#### [Work required]
Repeat each entry exactly.
Top of Supplied entries
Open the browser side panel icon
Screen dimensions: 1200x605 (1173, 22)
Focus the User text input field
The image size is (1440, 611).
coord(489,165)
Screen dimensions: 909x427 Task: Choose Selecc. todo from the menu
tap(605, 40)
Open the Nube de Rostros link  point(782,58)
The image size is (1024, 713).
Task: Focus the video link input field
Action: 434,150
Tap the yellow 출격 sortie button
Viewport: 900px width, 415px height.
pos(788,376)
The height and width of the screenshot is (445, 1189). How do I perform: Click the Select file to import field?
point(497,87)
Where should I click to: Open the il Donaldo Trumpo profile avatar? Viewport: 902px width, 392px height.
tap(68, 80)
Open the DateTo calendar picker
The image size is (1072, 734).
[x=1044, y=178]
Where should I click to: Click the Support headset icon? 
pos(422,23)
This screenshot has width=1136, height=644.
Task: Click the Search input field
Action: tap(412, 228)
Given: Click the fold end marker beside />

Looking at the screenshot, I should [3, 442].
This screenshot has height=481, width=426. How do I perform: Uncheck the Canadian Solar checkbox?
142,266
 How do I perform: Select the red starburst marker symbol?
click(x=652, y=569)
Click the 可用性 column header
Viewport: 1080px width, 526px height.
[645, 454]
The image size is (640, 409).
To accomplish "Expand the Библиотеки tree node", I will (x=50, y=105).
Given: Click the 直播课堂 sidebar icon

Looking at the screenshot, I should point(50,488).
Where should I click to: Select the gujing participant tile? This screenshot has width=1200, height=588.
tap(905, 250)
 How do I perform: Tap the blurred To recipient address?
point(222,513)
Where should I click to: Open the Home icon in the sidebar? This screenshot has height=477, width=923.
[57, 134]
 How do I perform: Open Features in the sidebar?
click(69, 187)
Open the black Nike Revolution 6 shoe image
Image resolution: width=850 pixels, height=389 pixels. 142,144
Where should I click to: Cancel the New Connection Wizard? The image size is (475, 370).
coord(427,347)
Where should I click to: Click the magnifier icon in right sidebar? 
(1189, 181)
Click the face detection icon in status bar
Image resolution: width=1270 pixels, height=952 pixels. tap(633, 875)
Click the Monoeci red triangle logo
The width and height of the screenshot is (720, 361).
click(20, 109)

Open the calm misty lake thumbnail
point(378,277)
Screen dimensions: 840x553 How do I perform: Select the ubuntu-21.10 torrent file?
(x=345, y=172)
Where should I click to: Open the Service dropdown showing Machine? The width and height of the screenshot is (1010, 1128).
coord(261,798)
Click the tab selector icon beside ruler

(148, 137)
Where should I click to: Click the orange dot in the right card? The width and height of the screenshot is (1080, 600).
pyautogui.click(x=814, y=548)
Bottom of Supplied entries
#### [Output of the exercise]
Open the browser side panel icon
Screen dimensions: 1200x605 (1173, 22)
Focus the User text input field
The image size is (1440, 611).
coord(489,165)
Screen dimensions: 909x427 Task: Choose Selecc. todo from the menu
tap(605, 40)
Open the Nube de Rostros link  point(782,58)
The image size is (1024, 713).
Task: Focus the video link input field
Action: 434,150
Tap the yellow 출격 sortie button
Viewport: 900px width, 415px height.
pos(788,376)
The height and width of the screenshot is (445, 1189). How do I perform: Click the Select file to import field?
point(497,87)
Where should I click to: Open the il Donaldo Trumpo profile avatar? Viewport: 902px width, 392px height.
tap(68, 80)
Open the DateTo calendar picker
The image size is (1072, 734).
[x=1044, y=178]
Where should I click to: Click the Support headset icon? 
pos(422,23)
This screenshot has width=1136, height=644.
Task: Click the Search input field
Action: tap(412, 228)
Given: Click the fold end marker beside />

Looking at the screenshot, I should [3, 442].
This screenshot has height=481, width=426. How do I perform: Uncheck the Canadian Solar checkbox?
142,266
 How do I perform: Select the red starburst marker symbol?
click(x=652, y=569)
Click the 可用性 column header
Viewport: 1080px width, 526px height.
[645, 454]
The image size is (640, 409).
To accomplish "Expand the Библиотеки tree node", I will (x=50, y=105).
Given: Click the 直播课堂 sidebar icon

Looking at the screenshot, I should point(50,488).
Where should I click to: Select the gujing participant tile? This screenshot has width=1200, height=588.
tap(905, 250)
 How do I perform: Tap the blurred To recipient address?
point(222,513)
Where should I click to: Open the Home icon in the sidebar? This screenshot has height=477, width=923.
[57, 134]
 How do I perform: Open Features in the sidebar?
click(69, 187)
Open the black Nike Revolution 6 shoe image
Image resolution: width=850 pixels, height=389 pixels. 142,144
Where should I click to: Cancel the New Connection Wizard? The image size is (475, 370).
coord(427,347)
Where should I click to: Click the magnifier icon in right sidebar? 
(1189, 181)
Click the face detection icon in status bar
Image resolution: width=1270 pixels, height=952 pixels. tap(633, 875)
Click the Monoeci red triangle logo
The width and height of the screenshot is (720, 361).
click(20, 109)

Open the calm misty lake thumbnail
point(378,277)
Screen dimensions: 840x553 How do I perform: Select the ubuntu-21.10 torrent file?
(x=345, y=172)
Where should I click to: Open the Service dropdown showing Machine? The width and height of the screenshot is (1010, 1128).
coord(261,798)
Click the tab selector icon beside ruler

(148, 137)
Where should I click to: Click the orange dot in the right card? The width and height of the screenshot is (1080, 600).
pyautogui.click(x=814, y=548)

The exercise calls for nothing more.